Standing Against Injustice

Three years ago, Erick Little bravely took a stand against injustice. Today, he is part of positive change that has already made a real difference in his life and in the lives of other local African-American workers.

When he was just 19 years old, in 1987, Mr. Little was convicted of a drug offense. In 2013, he was offered a job as a bus driver with the Washington Metropolitan Area Transit Authority (WMATA), subject to a background check. He disclosed the 26-year-old conviction and was assured that it would not be held against him, but the job offer was rescinded anyway. As he recounted, “WMATA sent me, and many others, the message that the first mistake you make is the only thing that matters.” 

eric littleMr. Little had fallen victim to WMATA’s now-discontinued overly broad and unnecessarily punitive policy regarding the consideration of convictions in the hiring process. The policy permanently barred applicants with certain convictions from employment, regardless of the age of the conviction, the unrelatedness of the conviction to the job, or the contributions that the applicant has made to society since the conviction. The policy allegedly had a discriminatory impact on African Americans. Law enforcement and prosecutorial practices in the region disproportionately target people of color, resulting in African Americans being dramatically overrepresented in numbers of people arrested, convicted, and incarcerated. It is one example of the barrage of collateral consequences faced by returning citizens when they try to find a job, place to live, and rebuild their lives.

Mr. Little and a class of African-American applicants and employees who were denied employment opportunities sued WMATA. In November, the class reached a settlement. During the course of the litigation, WMATA adopted a new policy that provides for individualized assessments of job applicants who have criminal records. As part of the settlement WMATA has also agreed to pay $6.5 million to affected class members and to maintain its new policy for at least one year.

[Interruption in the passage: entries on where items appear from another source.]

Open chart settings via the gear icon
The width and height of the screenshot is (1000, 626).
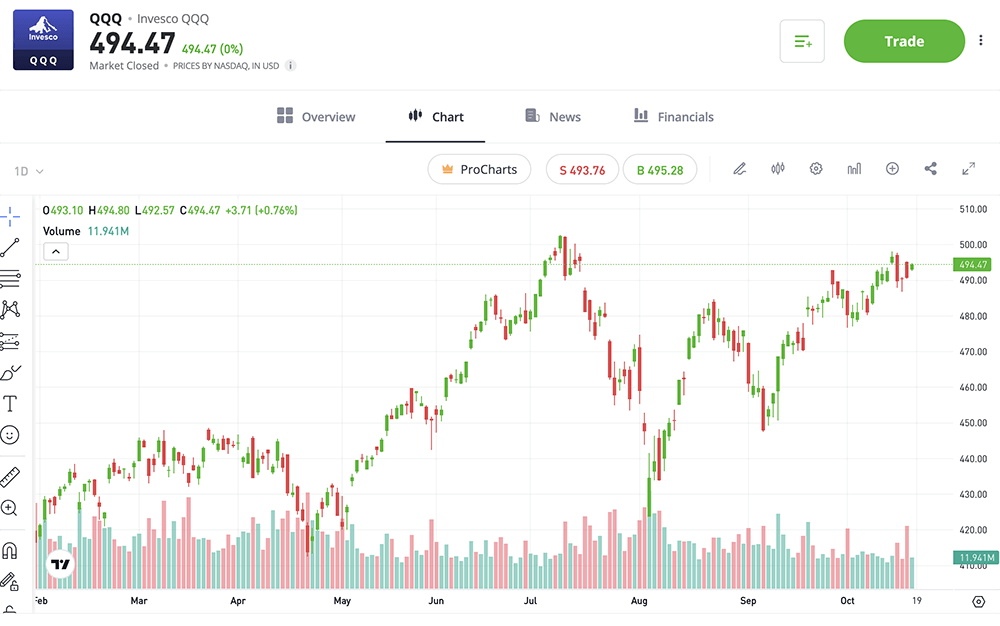point(816,169)
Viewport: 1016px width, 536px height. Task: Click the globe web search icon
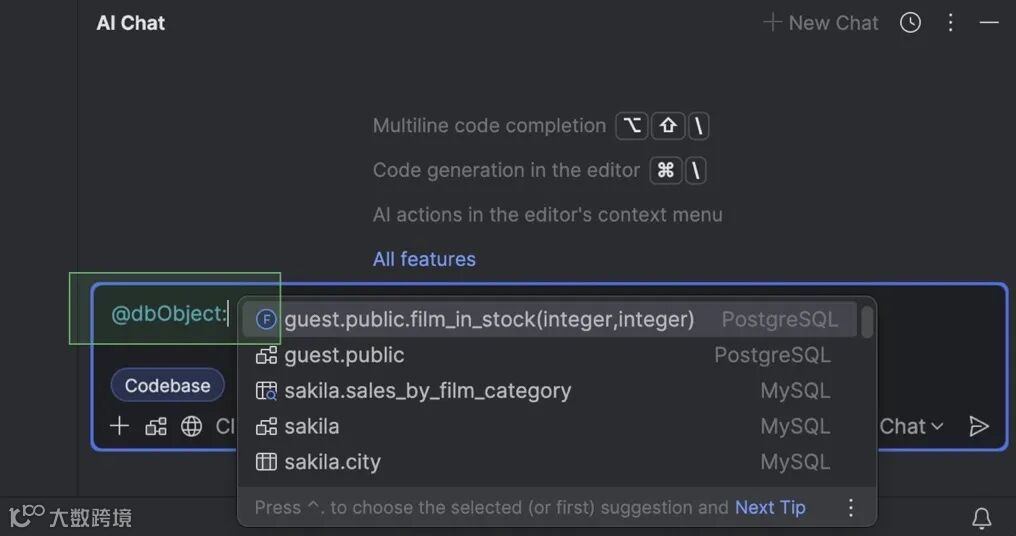point(191,427)
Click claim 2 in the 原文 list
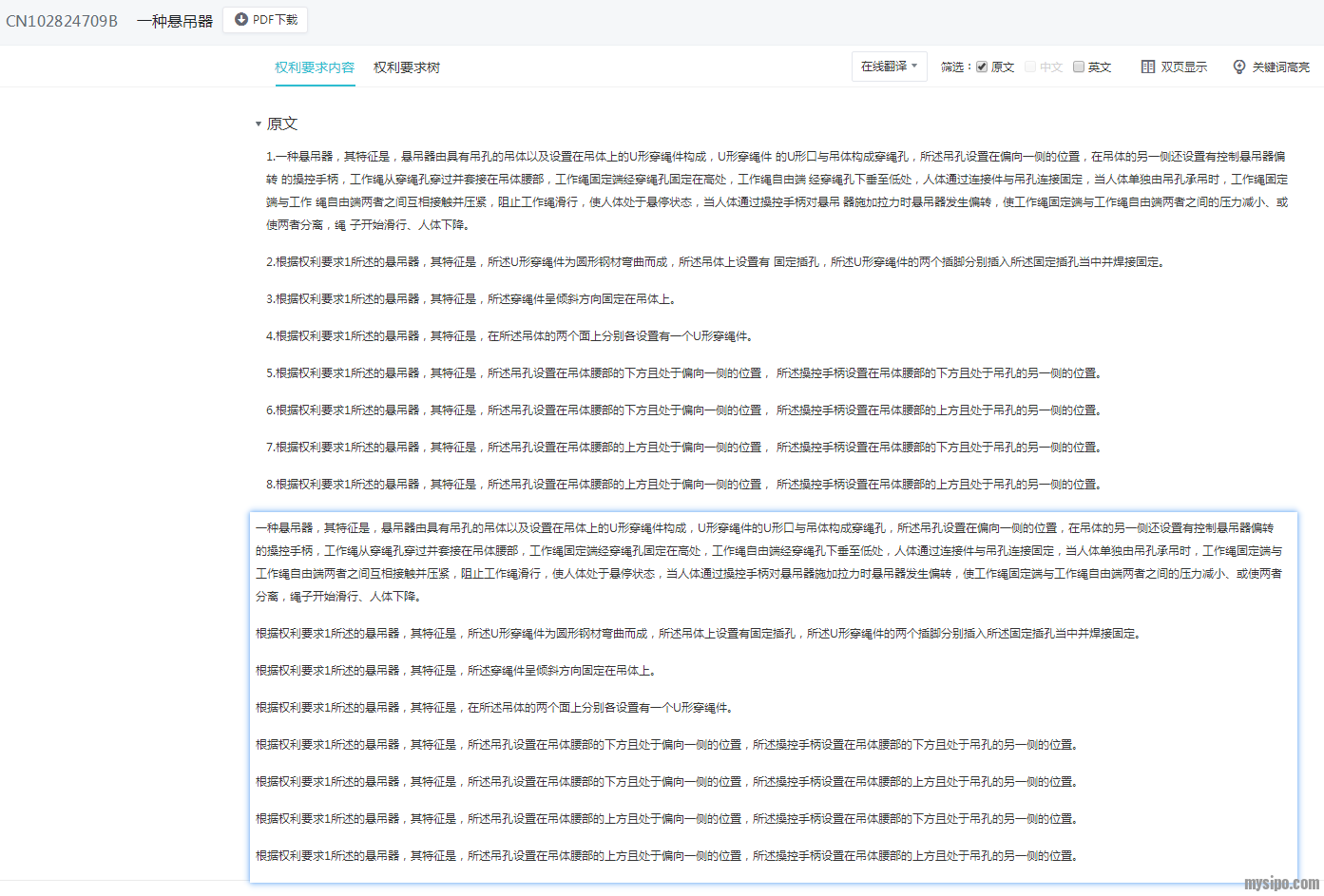The image size is (1324, 896). pyautogui.click(x=715, y=261)
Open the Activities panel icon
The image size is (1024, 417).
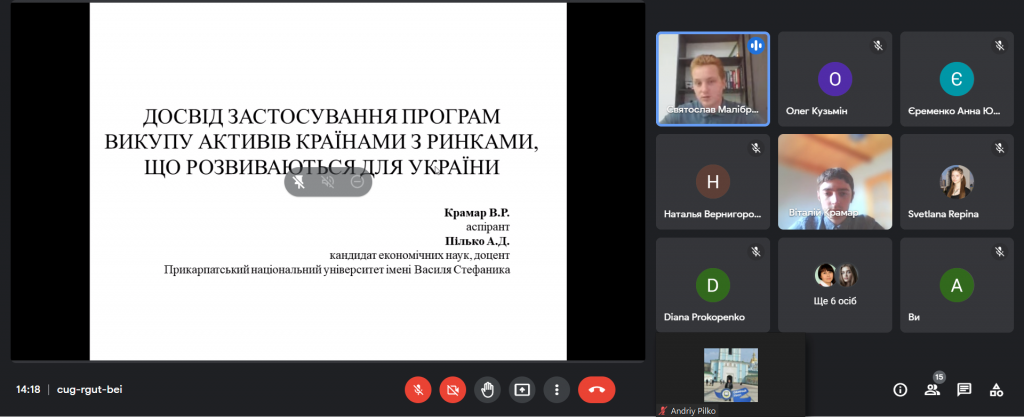996,389
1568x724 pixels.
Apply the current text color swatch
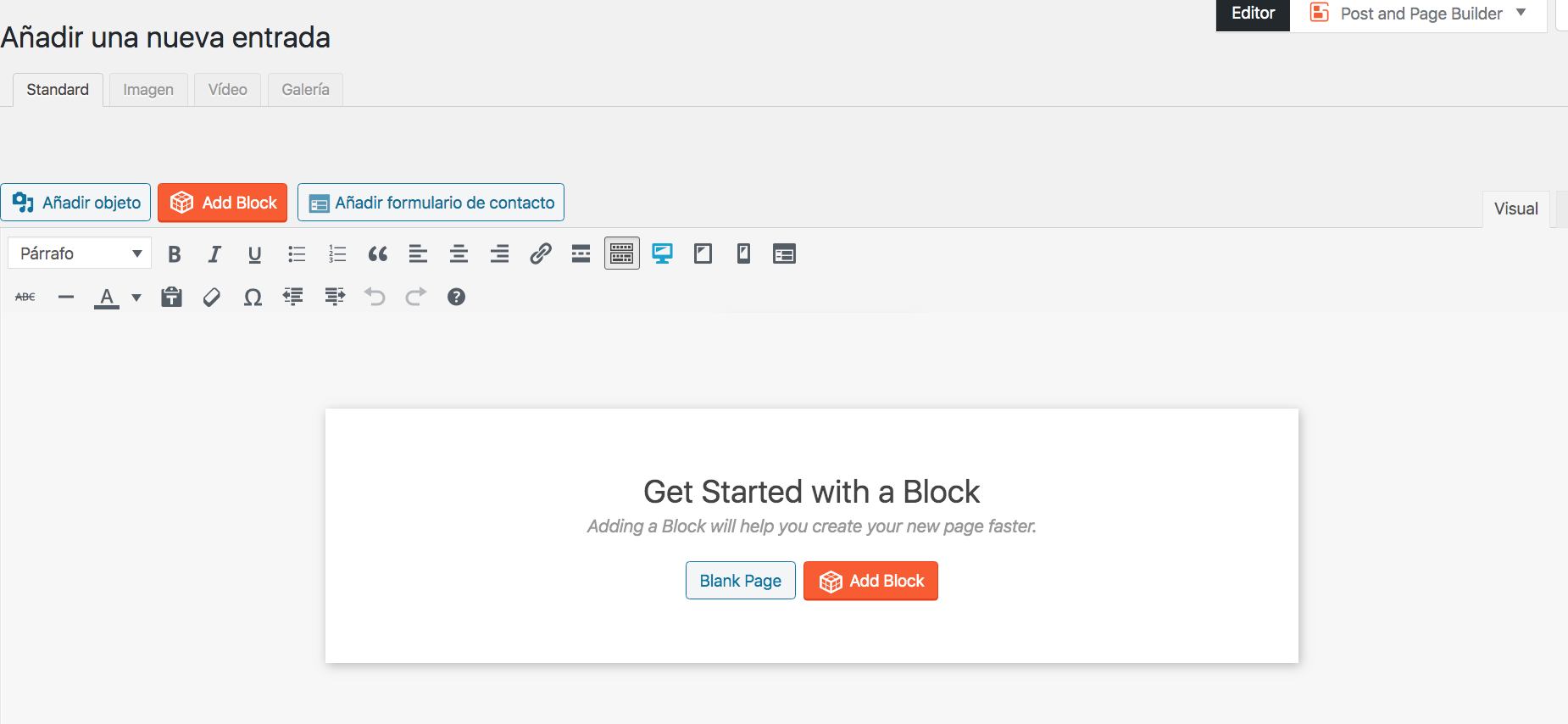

Mr. Little is a father-figure and pillar of support for many young men in his community, where he coaches football. One reason he joined this lawsuit was to show his mentees that “past mistakes can be overcome if you are willing to work hard to turn your life around.” Thanks to his courage and tenacity Mr. Little now has the job he applied to four years ago, and many other workers in a similar situation are employed by WMATA as well.